I loved it when I worked in a company that let me develop the entire plan and structure for publishing their books and then develop my own skills in graphic design and proper layout and pagination. Working with the public and taking pride in my work. That job got deleted because someone from the big city came and bought the company out, taking it away to automation. Thankfully I had already left the company to be a stay-at-home mother and wasn’t left stranded like so many others. I could take my skills somewhere else but the methods have changed and their are so many gifted people in that field that have three year degrees in graphic design or four years in management. But skills and interests are not the same thing as gifts and talents.

So what is my talent? I like to talk. I like to tell stories, and listen to people. Inside me is an undeveloped and much neglected desire to write stories. To write them down. To find the truth and explore it in my own words. To show in writing the world as I feel it. My mind is inquisitive, not about real things, but about hidden things. Things between the lines. Curios about what isn’t seen and can only be felt.
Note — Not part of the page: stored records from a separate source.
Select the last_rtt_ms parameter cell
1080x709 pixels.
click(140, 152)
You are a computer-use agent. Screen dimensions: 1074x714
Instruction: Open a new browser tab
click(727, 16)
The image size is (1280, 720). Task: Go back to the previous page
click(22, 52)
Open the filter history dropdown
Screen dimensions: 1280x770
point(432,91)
To find the words and write them down. Things we have all felt but brushed aside. To capture a moment in words much as an artist captures with oils on canvass a feeling in colors, hues and textures. It is a gift which needs to grow and develop into a skill. To use your gift is to become more skillful in it. To discover it more fully and find the joy in giving it, like a nurse who feels the blessing of having blessed the helpless. Like a crafter who has something of value to give and a musician who’s music is chosen to celebrate defining moments in other’s lives. Like the helper who knows exactly when to help and what is needed. The discovery of using the gift is as much a part of becoming skillful as the continued use. So the writer’s gift doesn’t grow and become more skilled without the reader. I am discovering my talent is in writing and am sharing it with you before it becomes lost or taken away.